Nel 1977 e 1978, però, due ulteriori finali italiane ci furono. Zugarelli, infatti, riuscì contro parecchi pronostici a issarsi fino all’ultimo atto dopo un percorso di gran valore, al termine del quale dovette però arrendersi a Vitas Gerulaitis. L’americano, che ci ha lasciati troppo presto nel 1994, fu il primo avversario di Panatta nel 1978: da quel sorteggio balordo Adriano uscì vincitore per 7-6 7-5 e poi si lanciò verso la finale, in un cammino contrassegnato da un’altra vicenda spinosa in semifinale contro Josè Higueras. Con lo spagnolo si era sullo 0-6 7-5 (dall’1-5; erano semifinali ai 3 set su 5), quando a rotazione persero tutti la calma. Prima il pubblico, che lanciò oggetti. Poi il giudice di sedia Bowron, con decisioni non sempre comprensibili. Infine Higueras, che se ne andò. Risultato: finale Panatta-Bjorn Borg, con lo svedese che ce la fece in cinque set e una minaccia di andarsene anche lui se fosse volata un’altra moneta in campo. Non ne volarono.

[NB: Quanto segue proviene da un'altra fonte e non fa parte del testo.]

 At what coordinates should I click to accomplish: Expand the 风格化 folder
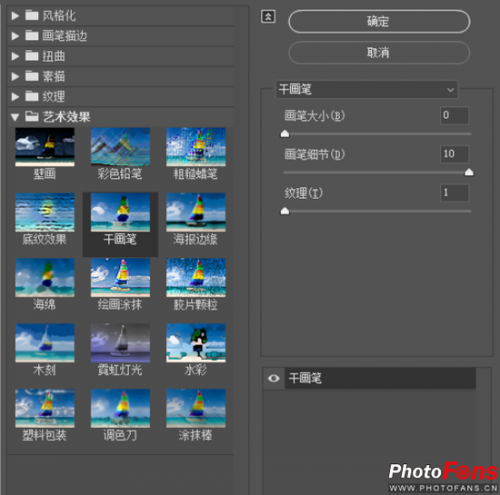pyautogui.click(x=15, y=16)
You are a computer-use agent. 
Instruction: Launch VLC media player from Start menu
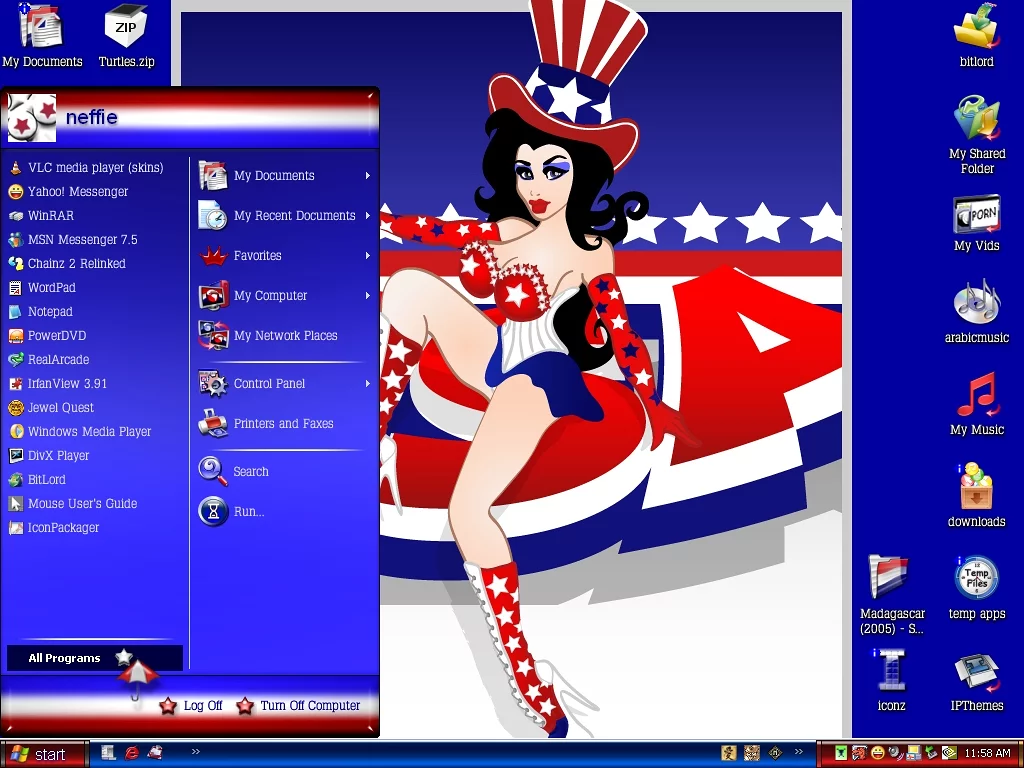tap(94, 168)
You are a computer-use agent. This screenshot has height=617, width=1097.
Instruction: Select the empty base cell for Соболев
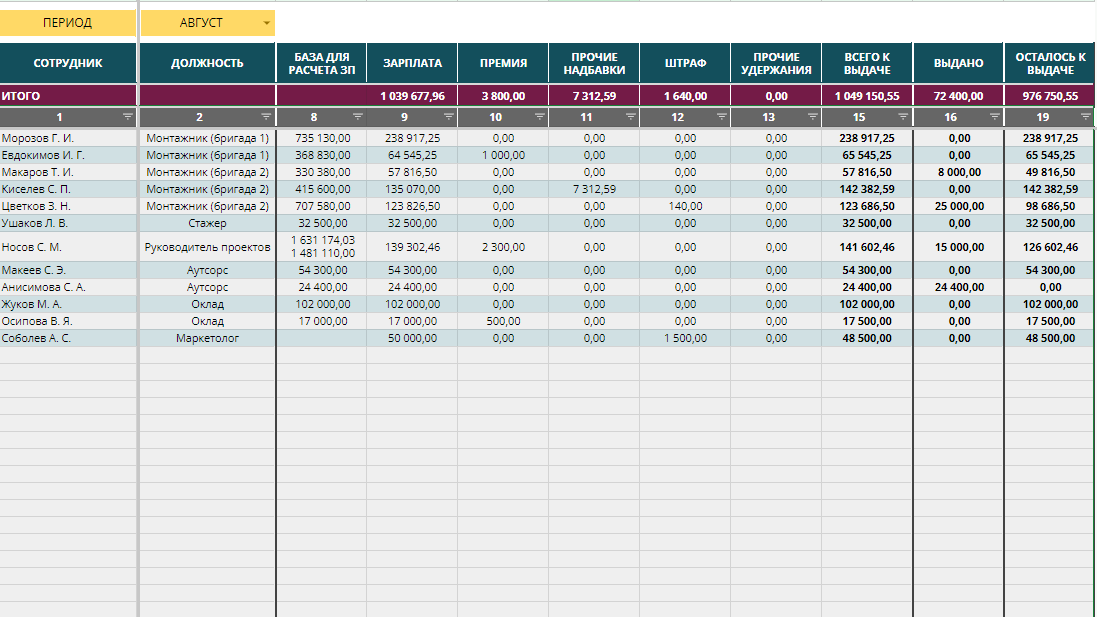[x=322, y=338]
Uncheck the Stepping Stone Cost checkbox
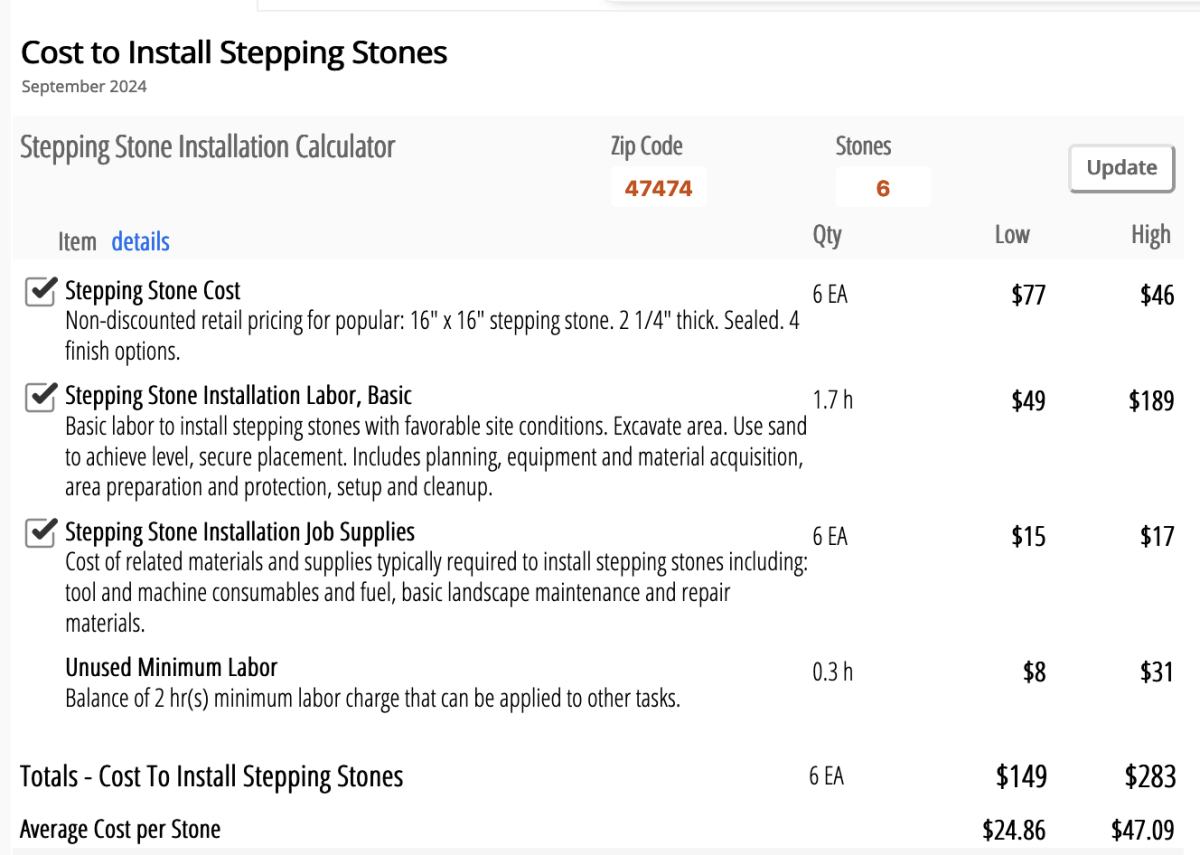 [39, 292]
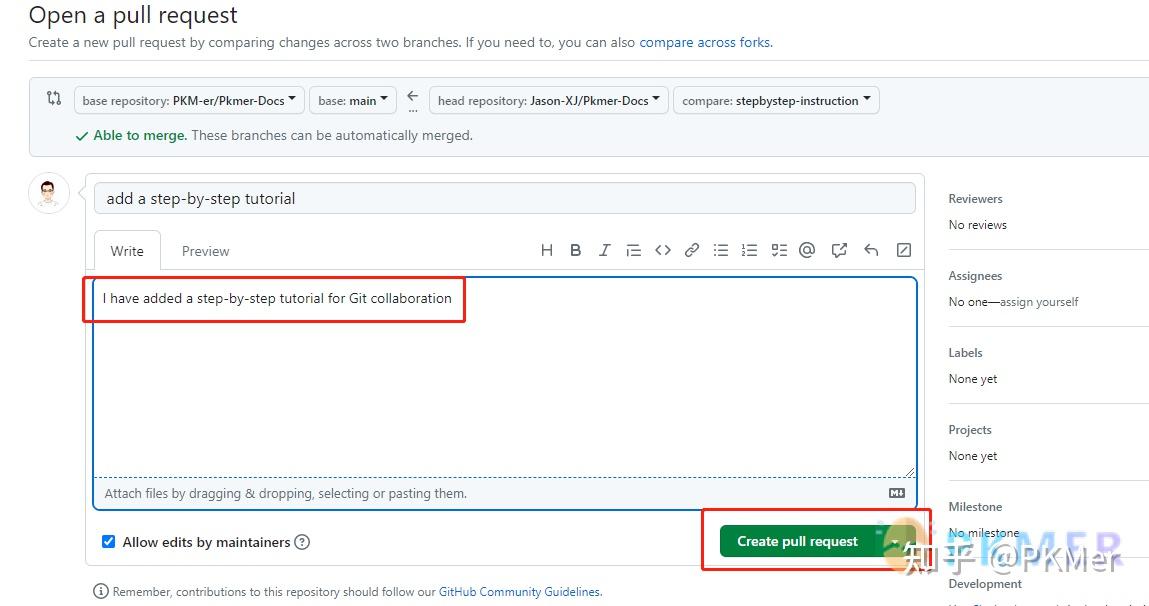This screenshot has width=1149, height=606.
Task: Insert a quote block
Action: point(633,250)
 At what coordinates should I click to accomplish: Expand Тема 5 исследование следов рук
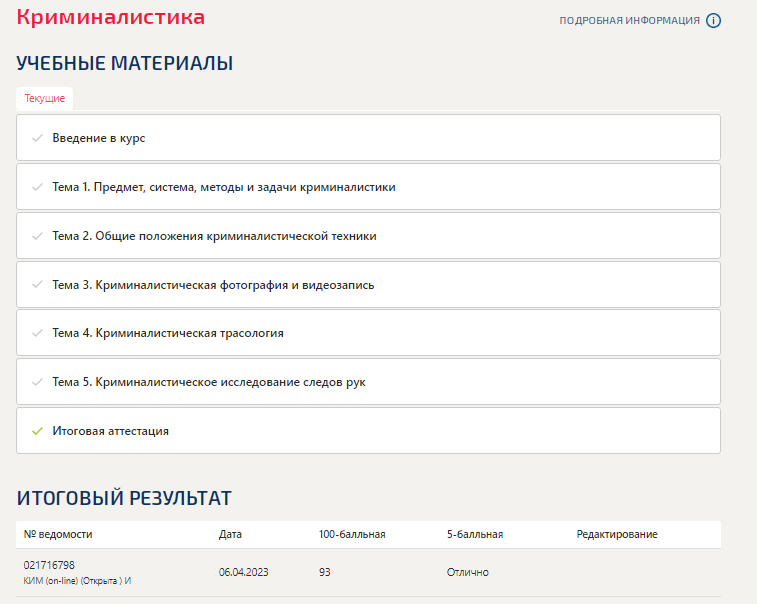[209, 382]
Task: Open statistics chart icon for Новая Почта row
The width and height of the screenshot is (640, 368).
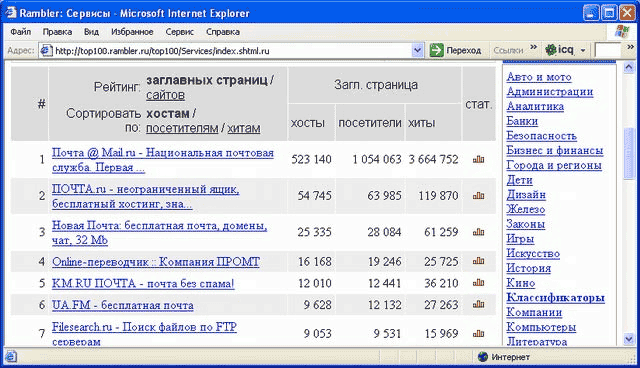Action: 478,232
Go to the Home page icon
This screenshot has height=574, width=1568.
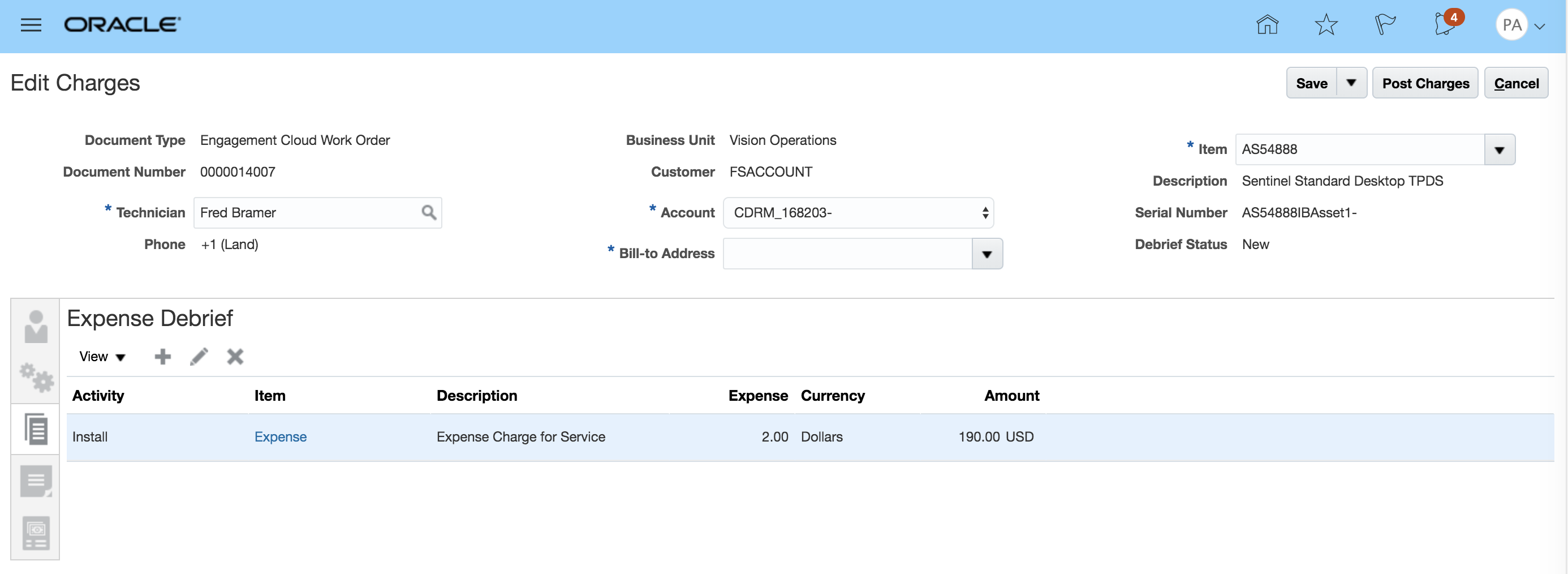(x=1267, y=25)
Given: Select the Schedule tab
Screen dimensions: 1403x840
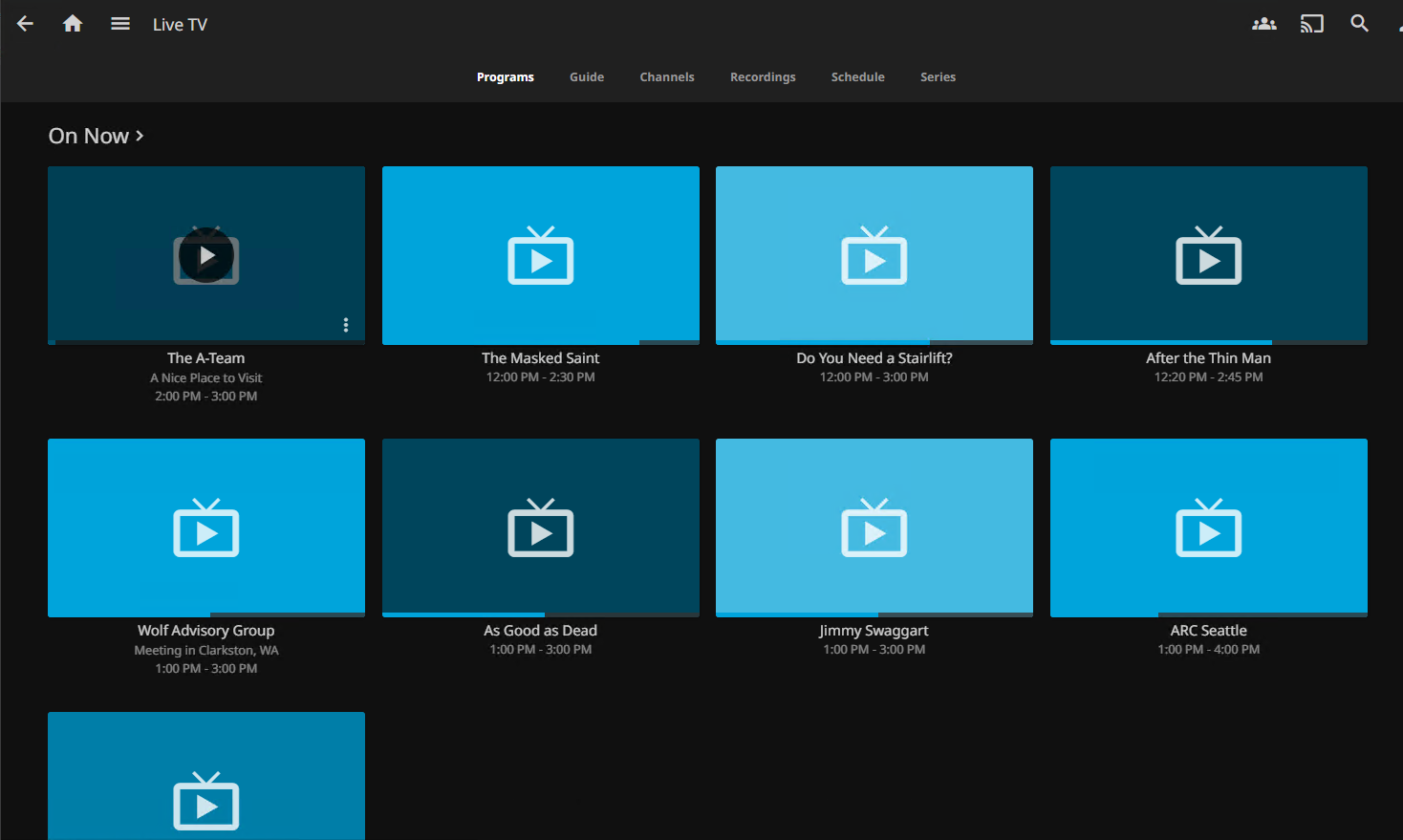Looking at the screenshot, I should point(857,77).
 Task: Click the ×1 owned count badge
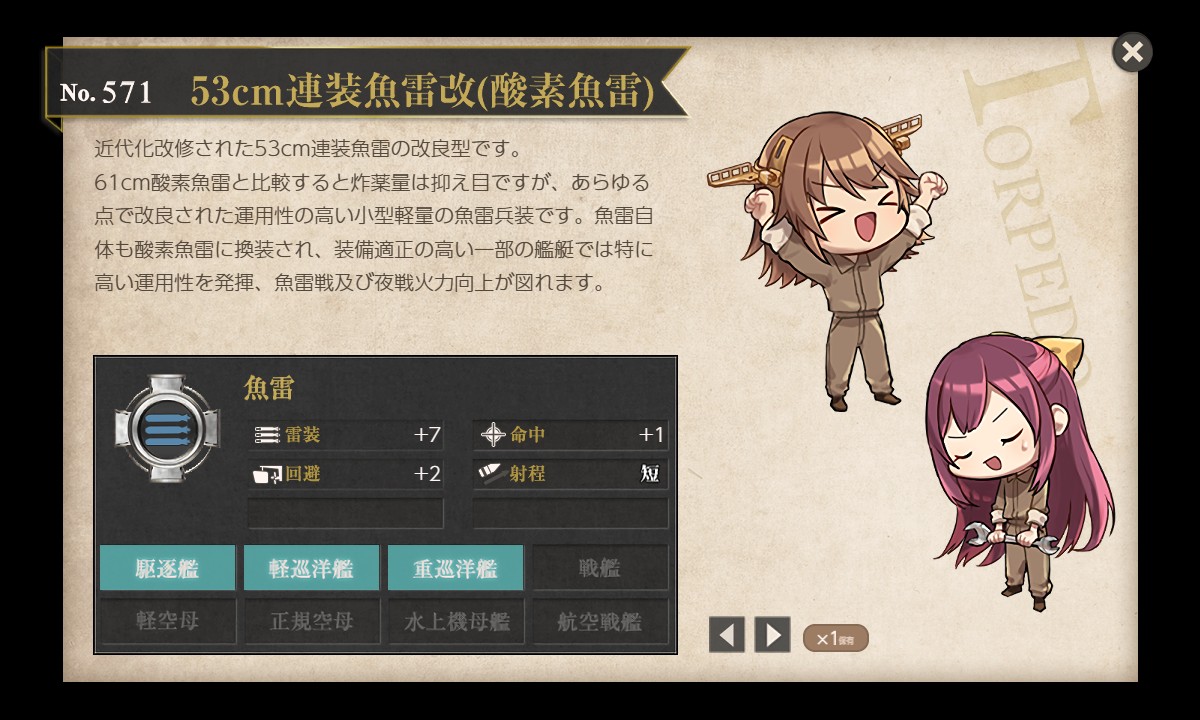point(835,638)
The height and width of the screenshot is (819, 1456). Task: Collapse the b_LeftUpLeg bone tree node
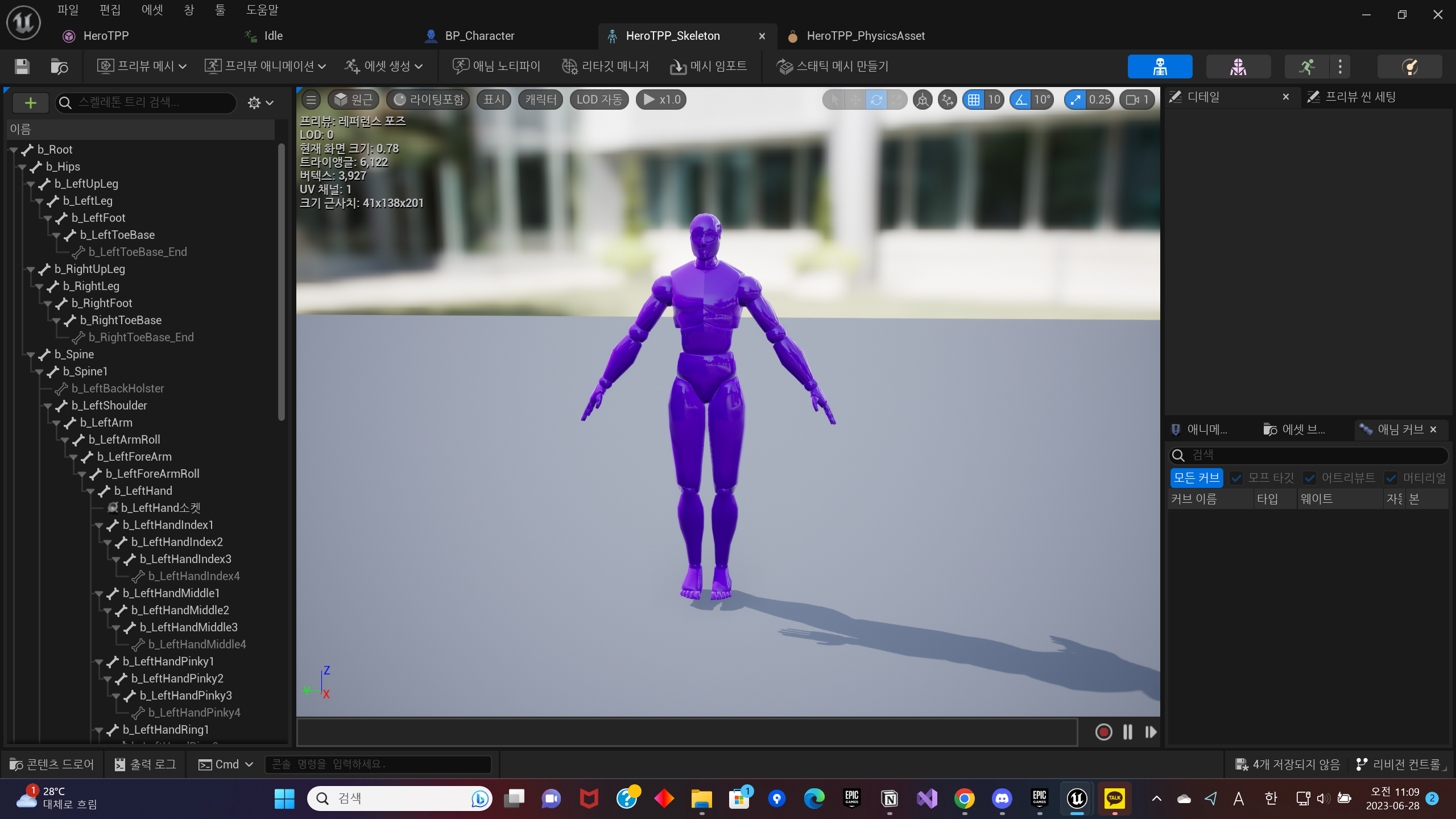31,184
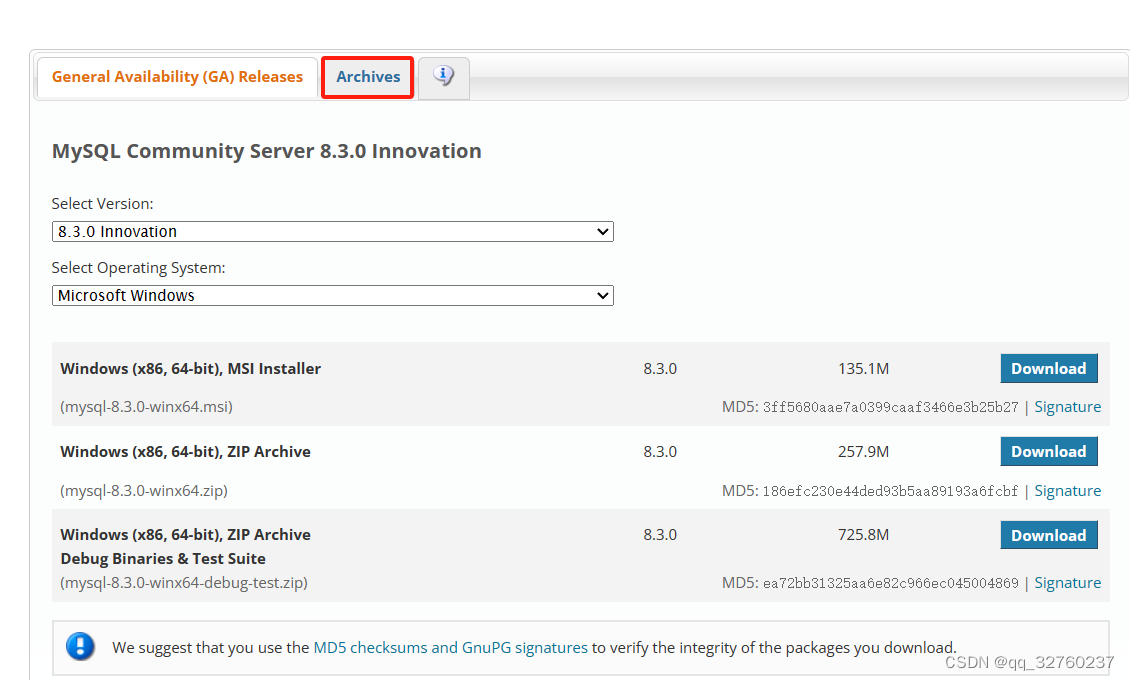1130x680 pixels.
Task: Click the info icon tab beside Archives
Action: point(443,77)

Da allora, per vedere una figura italiana almeno in semifinale a Roma ci vollero 39 anni. Già, 39, perché nel frattempo quel che era successo nel femminile era accaduto altrove. Il successo del 1985 di Raffaella Reggi, infatti, era giunto all’Italsider di Taranto, dopo che nei cinque anni precedenti il torneo era stato spostato a Perugia e sarebbe tornato al Foro Italico solo nel 1987. Batté l’americana Vicki Nelson-Dunbar (sì, la giocatrice dello scambio di 29 minuti e 643 colpi assieme a Jean Hepner, con annessa durata di 6 ore e 31 minuti nel torneo di Richmond, in Virginia).

2007, si diceva. Fu quello l’anno in cui, dopo una serie di speranze mal poste, di eroi per una settimana e quant’altro, accadde. Filippo Volandri ebbe bisogno di una wild card per entrare in tabellone. Una volta battuto facilmente il russo Teymuraz Gabashvili, sconfisse in tre set Richard Gasquet, e il francese aveva già del credito importantissimo. Poi, Roger Federer. Il numero 1 d’Italia che batté il numero 1 mondiale per 6-2 6-4, l’eco mediatica, il gran successo anche sul ceco Tomas Berdych nei quarti di finale con una delle migliori prestazioni al servizio in carriera. Poi venne la semifinale e venne anche Fernando Gonzalez: il cileno, “Mano de Piedra”, pose fine ai suoi sogni con un 6-1 6-2.

Negli anni successivi furono soprattutto le donne a essere protagoniste al Foro. E, per la verità, avrebbero potuto esserlo già anche nel primo decennio del nuovo millennio. Nel 2013 Sara Errani arrivò fino in semifinale, ma le sbarrò la strada Victoria Azarenka (la bielorussa perse poi la finale con Serena Williams). Nel 2014, invece, mise in fila sul proprio percorso la cinese Na Li nei quarti e la serba Jelena Jankovic in semifinale, ma un infortunio a metà primo set le tolse ogni possibilità nella finale con Serena. Di lei si ricorda molto bene anche il successo in doppio nell’edizione 2012 insieme a Roberta Vinci.

E veniamo infine all’ultimo momento di gloria vissuto da un tennista italiano a Roma. Lorenzo Sonego giocò un grandissimo torneo nel 2021: partito all’ombra di molti, riuscì a infilare gente del calibro di Gael Monfils (Francia), Dominic Thiem (Austria, campione in carica degli US Open), Andrey Rublev (Russia). Il suo destino fu Novak Djokovic, ma per un attimo sembrò che anche il serbo fosse vulnerabile, in una giornata particolarissima perché il quarto con Rublev si era giocato alla mattina. Finì 3-6 7-6(5) 6-2 a favore del numero 1 mondiale, ma il torinese diede una scarica enorme. Che, ora, c’è chi vorrebbe ripetere. E sperare.